_Work instruction_: Go through the material under this sentence. Return every line holding "resolution".

_Input material_:

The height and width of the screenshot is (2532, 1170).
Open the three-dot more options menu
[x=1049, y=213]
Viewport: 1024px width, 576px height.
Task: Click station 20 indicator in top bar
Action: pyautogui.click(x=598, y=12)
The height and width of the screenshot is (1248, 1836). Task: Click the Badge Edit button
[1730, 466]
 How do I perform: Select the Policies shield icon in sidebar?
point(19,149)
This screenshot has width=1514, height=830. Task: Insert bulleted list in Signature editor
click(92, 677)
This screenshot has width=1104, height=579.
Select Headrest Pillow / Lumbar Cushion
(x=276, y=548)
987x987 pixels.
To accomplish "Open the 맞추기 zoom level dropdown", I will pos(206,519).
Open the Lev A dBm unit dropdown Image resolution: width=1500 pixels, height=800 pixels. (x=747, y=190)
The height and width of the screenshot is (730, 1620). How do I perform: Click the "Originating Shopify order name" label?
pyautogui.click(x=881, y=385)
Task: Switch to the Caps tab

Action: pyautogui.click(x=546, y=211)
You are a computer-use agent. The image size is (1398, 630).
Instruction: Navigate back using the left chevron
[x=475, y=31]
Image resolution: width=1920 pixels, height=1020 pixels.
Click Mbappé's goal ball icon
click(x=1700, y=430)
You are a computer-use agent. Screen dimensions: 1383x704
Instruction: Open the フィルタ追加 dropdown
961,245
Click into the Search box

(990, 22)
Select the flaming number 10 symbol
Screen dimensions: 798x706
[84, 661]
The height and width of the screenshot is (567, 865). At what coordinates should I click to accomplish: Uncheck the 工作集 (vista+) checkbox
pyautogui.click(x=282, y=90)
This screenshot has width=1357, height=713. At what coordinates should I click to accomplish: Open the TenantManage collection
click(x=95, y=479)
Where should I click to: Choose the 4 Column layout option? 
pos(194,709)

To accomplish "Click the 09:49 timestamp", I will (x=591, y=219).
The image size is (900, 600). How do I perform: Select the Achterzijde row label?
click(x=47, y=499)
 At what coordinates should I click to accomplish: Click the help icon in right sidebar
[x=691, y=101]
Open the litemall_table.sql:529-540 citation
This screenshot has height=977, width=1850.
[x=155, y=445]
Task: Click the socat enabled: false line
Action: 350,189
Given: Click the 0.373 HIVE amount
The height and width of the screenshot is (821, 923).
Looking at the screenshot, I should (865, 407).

_Output for this exercise_:
Open the Lev A dBm unit dropdown Image resolution: width=1500 pixels, height=800 pixels. (x=747, y=190)
Image resolution: width=1920 pixels, height=1020 pixels.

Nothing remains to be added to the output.